Personal information
- Born: May 8, 1990 (age 35) Medford, Oregon, U.S.
- Height: 6 ft 1 in (1.85 m)
- Weight: 205 lb (93 kg)

Career information
- High school: Central Point (OR) Crater
- College: Western Oregon
- NFL draft: 2013: undrafted

Career history
- Portland Thunder/Steel (2014–2016); Washington Valor (2017)*; Philadelphia Soul (2017–2018);
- * Offseason and/or practice squad member only

Awards and highlights
- ArenaBowl champion (2017); Second-team All-Arena (2014); AFL Top 50 Player (#37);

Career Arena League statistics
- Tackles: 157.5
- Pass breakups: 18
- Forced fumbles: 2
- Fumble recoveries: 8
- Interceptions: 12
- Stats at ArenaFan.com

= Bryce Peila =

American football player (born 1990)

Bryce Peila (born May 8, 1990) is an American former professional football linebacker. After graduating in 2008 from Crater High School in Central Point, Oregon he attended Western Oregon University and played for the school's football team for four years (2009–12).

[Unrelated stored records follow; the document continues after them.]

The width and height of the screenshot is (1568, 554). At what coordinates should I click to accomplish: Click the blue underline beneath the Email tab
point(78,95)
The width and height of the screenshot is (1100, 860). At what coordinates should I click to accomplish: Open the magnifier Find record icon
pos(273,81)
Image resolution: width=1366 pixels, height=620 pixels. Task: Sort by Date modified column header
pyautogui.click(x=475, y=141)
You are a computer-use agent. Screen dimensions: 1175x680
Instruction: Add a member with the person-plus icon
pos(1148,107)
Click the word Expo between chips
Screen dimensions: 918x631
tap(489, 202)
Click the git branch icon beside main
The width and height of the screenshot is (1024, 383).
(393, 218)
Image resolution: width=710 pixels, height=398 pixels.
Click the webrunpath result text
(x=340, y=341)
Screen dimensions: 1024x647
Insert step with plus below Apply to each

Peila is second all-time in the Great Northwest Athletic Conference in career interceptions with 20. He also holds the record for return yards with 437 . After his college career was over, Peila kept in football condition while working outside the sport. In 2014, he worked out for Portland Thunder head coach Matthew Sauk and was subsequently signed to one-year contract to play for the team during their inaugural season. According to the AFL, he stands at 6 ft 1 in and weighs 205 lb. On March 10, 2017, Peila was assigned to the Washington Valor. On April 5, 2017, Peila was placed on recallable reassignment. On May 2, 2017, Peila was assigned to the Philadelphia Soul. On August 26, 2017, the Soul beat the Tampa Bay Storm in ArenaBowl XXX by a score of 44–40.